The Bath drugs scandal, Schalk Burger gouging furore and now the 'bloodgate' fake injury affair has made football seem a bit tame by comparison.

To recap, Harlequins engineered a 'blood injury' substitution in their Heineken Cup game against Leinster by getting Tom Williams to bite a packet of fake claret, making it look like he had a cut mouth.

Williams's sly wink to the bench, in conjunction with the gore looking like something out of a pathetic 1960s vampire B-movie, meant Harlequins were caught.

The powers that be came down like a tonne of bricks on Richards, banning him for three years, while Williams received a four month ban.

Even after a decision that may well have ended his coaching career, Richards managed to be admirably phlegmatic about the incident, saying merely that: "It didn't pan out particularly well on the day."

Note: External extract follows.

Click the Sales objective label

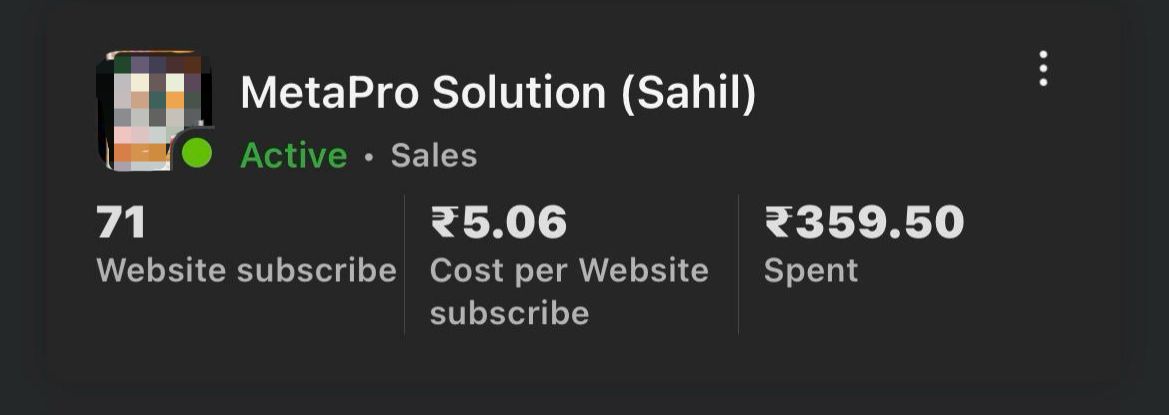434,156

It's a bit like Mike Ashley saying his time as Newcastle owner has been "no better than adequate".

ED has prattled on in the past about rugby's moral double standards - it's (more or less) OK to dig your fingers into an opponent's eye sockets as long as you buy him a pint afterwards, but chomping on a ketchup sachet is strictly taboo.

Yet every sport has things it chooses to care about, and football is no better at deciding its priorities - such as the best use for video technology.

In football, as in rugby, it has been decided that feigning injury to gain an advantage is cheating and must not be tolerated.

Football had its own 'bloodgate' equivalent in 1989, when Chile goalkeeper Roberto Rojas used a razor to cut himself and get a match against Brazil called off.

He was caught and banned for life, while his country was thrown out of the 1994 World Cup.

Some pretty heavy-hitting punishments, yet it seems you can cheat with impunity as long as you don't bring a prop on to the pitch with you.

Despite constantly coming under the spotlight, diving is no closer to being eliminated from the game than Joey Barton is to getting a PhD in astrophysics.

There is an obvious solution - watch a TV replay, determine that a player has dived, ban him.

Think Morten Gamst Pedersen's comedic tumble against Arsenal last season. It would take no more than five minutes for a disciplinary panel to decide he cheated and dole out the appropriate punishment.

Yet for some reason football is not interested. It would rather get itself in a lather about goal-line cameras.

Crystal Palace's goal that never was against Bristol City created all sorts of headlines, but such incidents are incredibly rare.

In his latest blog for Eurosport-Yahoo!, Danny Murphy argues convincingly in favour of goal-line technology, but then admits that he, in all his 500-plus games as a professional, has never encountered that kind of situation.

How many times do these goal-line controversies occur? Two or three times a season, maximum.

How often does a player win a free-kick or a penalty with a dive, or go down nursing an imaginary injury to run down the clock? In most games.

Goal-line technology is fine, but its introduction would affect only a tiny percentage of results. If the FA used its crack video replay team to look at diving, the entire game would be changed for the better.